Larry Fitzgerald is one of the best receivers to ever play the game and I don't think anybody has had hands like his since Jerry Rice. That's as high a compliment you'll ever receive from a 49ers fan, but at this stage in his career, I think Anquan Boldin is the better receiver. Boldin was more productive last season, with 83 receptions for 1,062 yards and five touchdowns on a passing offense that simply wasn't good.

After Boldin, things get interesting. Torrey Smith could be just what the 49ers offense needs. Smith is a deep threat, but he's also capable at actually fighting with defenders, and could be the first guy to properly keep up with Colin Kaepernick's deep ball and could be the 49ers' leading receiver next season.

After Boldin and Smith, there's a lot of guys with a lot of potential, but none of them have shown much to this point. Jerome Simpson has the potential to be very good out of the slot, but he's an awful lot of time removed from being a productive wide receiver. Quinton Patton and Bruce Ellington will be battling for playing time and if it becomes tough to choose between them, hopefully it's because they're both good, not that they're both struggling.

Arizona Cardinals with Larry Fitzgerald, Michael Floyd, John Brown, JJ Nelson, Jaron Brown, Ryan Spadola, Brittan Golden, Trevor Harman

You really can't give Fitzgerald more praise than I did above. At this stage, he's probably the No. 2 receiver on the Cardinals behind Michael Floyd. Fitzgerald still has enough left in the tank to be a dangerous weapon for Carson Palmer, an extremely underrated quarterback at this stage of his career.

Floyd led the Cardinals with 47 receptions for 841 yards and six touchdowns last season. He's a solid receiver, but ultimately I think at this stage, Boldin and Smith are both better than Fitzgerald and Floyd. Behind those guys, you have John Brown, who admittedly has shown more than Ellington or Patton at this stage. He caught 48 passes for 696 yards and five touchdowns last season, so that's where the Cardinals have an edge.

Seattle Seahawks with Doug Baldwin, Jermaine Kearse, Ricardo Lockette, Chris Matthews, Paul Richardson, Kevin Norwood, Kevin Smith, Tyler Lockette

The Seahawks have had middling production from their wide receivers for years, and this year's unit is uninspiring as well. Recognizing this, the Seahawks went out and traded for tight end Jimmy Graham, who will certainly be Russell Wilson's favorite target next season.

But actually at the receiver position, Doug Baldwin is the top guy and he's proven to be a fairly decent receiver, though he fits better as a No. 2 guy. Jermaine Kearse is a middling receiver behind him, with guys like Paul Richardson and Ricardo Lockette having more potential than they do value at this stage in their careers.
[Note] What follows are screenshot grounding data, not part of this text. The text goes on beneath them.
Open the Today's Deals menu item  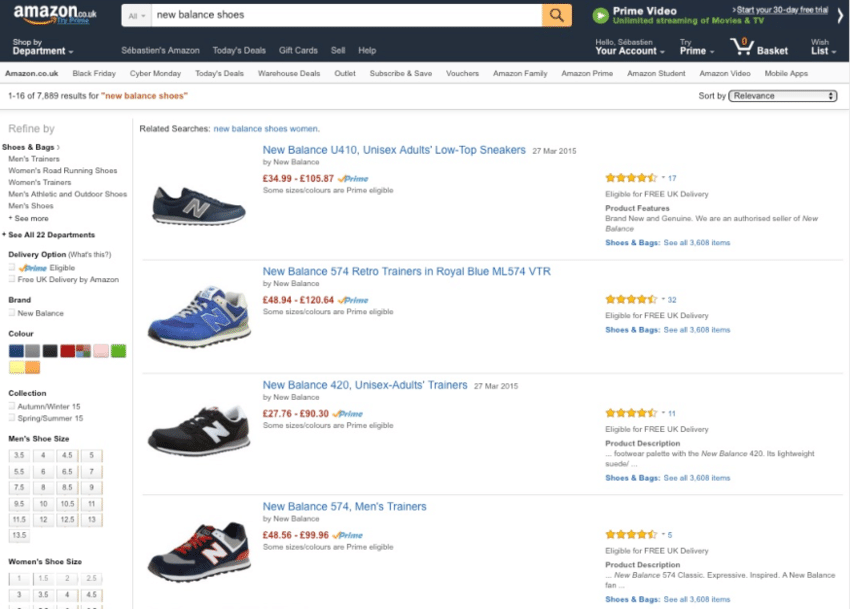(239, 49)
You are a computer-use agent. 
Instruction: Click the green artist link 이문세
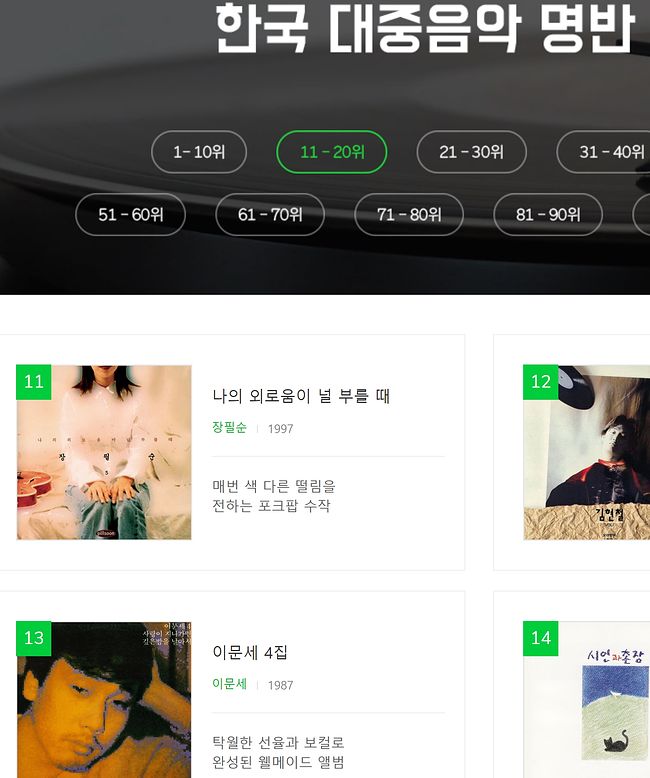[x=229, y=684]
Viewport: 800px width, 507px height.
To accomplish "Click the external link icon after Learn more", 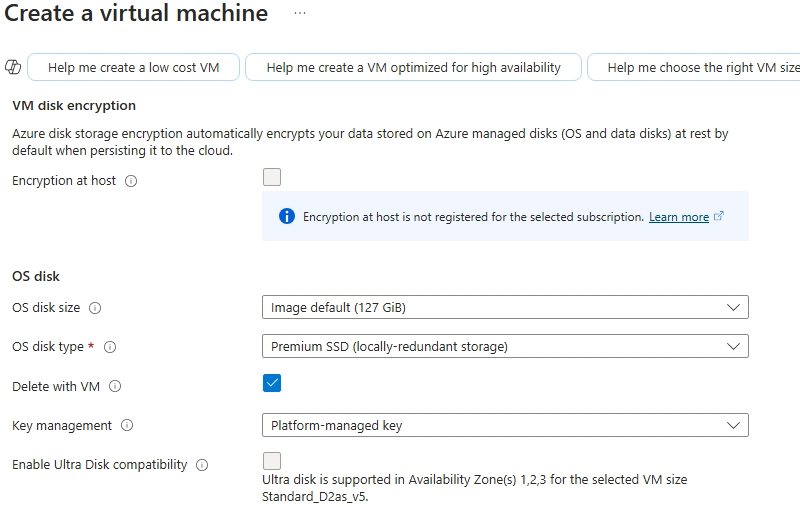I will tap(718, 216).
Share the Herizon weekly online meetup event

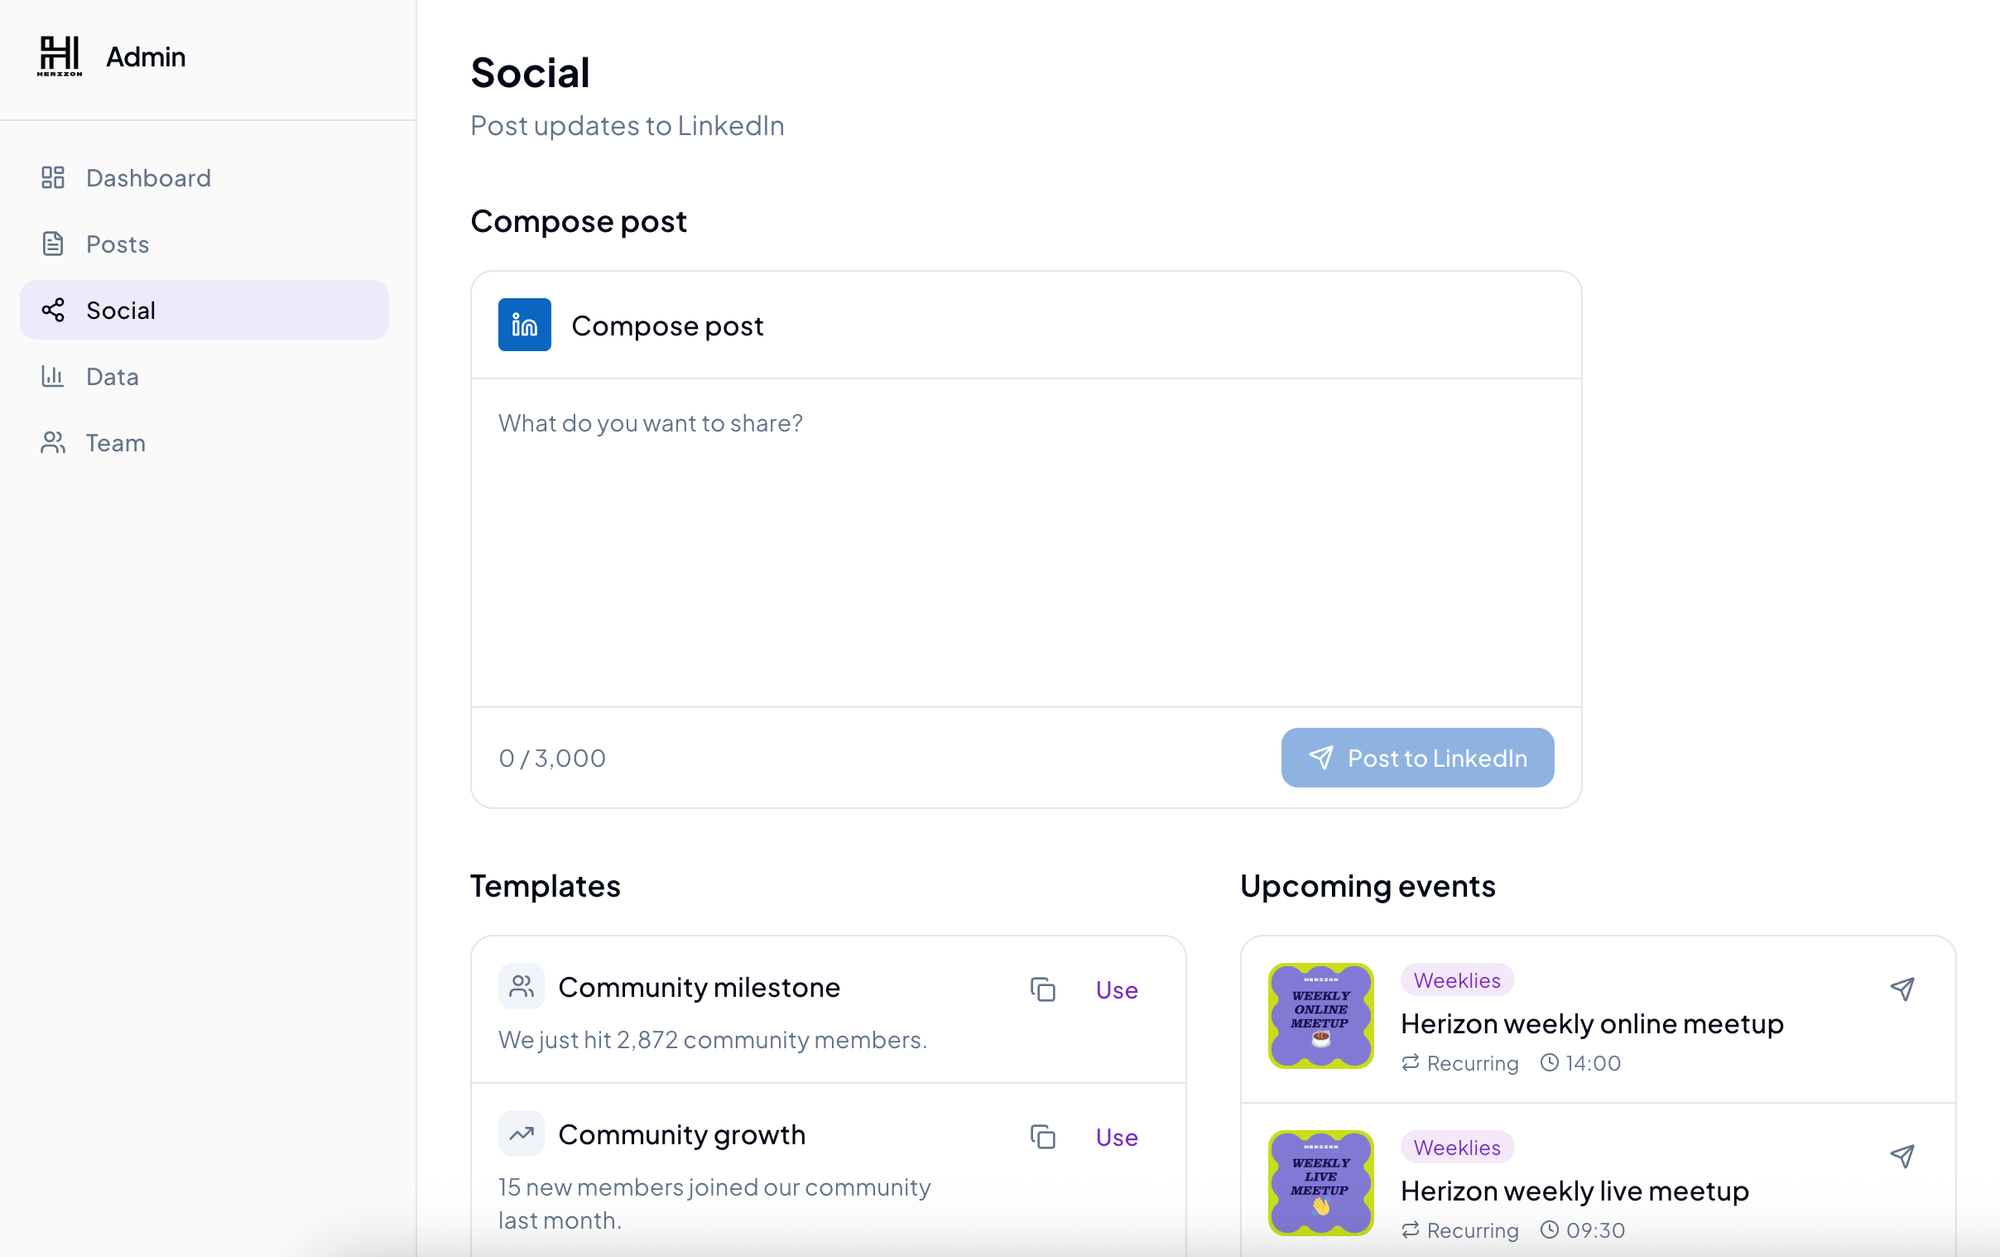[x=1902, y=989]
Chris Matthews is the guy who made headlines for his play in the Super Bowl, but as to whether or not he can actually find his way onto the field this season, I have no idea.

Whatever the case, Baldwin is better than anybody on the Rams.

St. Louis Rams with Tavon Austin, Kenny Britt, Stedman Bailey, Chris Givens, Brian Quick, Damian Williams, Tyler Slavin

The St. Louis Rams have continually disappointed at the wide receiver position over the years. I don't think Tavon Austin is worth anywhere close to what the team spent on him, guys like Brian Quick, Stedman Bailey and Chris Givens don't inspire a whole lot of confidence and the Rams have shifted their focus to the running game.

Kenny Britt is the x-factor for the Rams. I had no idea what to expect out of him when the Rams brought him in this past season, and I doubt the Rams had a serious idea either. But Britt was actually quite solid last season, catching 48 of the 84 passes thrown his way for 748 yards and three touchdowns. I don't know what kind of ceiling Britt has at this stage of his career, but if he put up 1,000-plus yards next season it wouldn't be the most shocking thing to ever happen.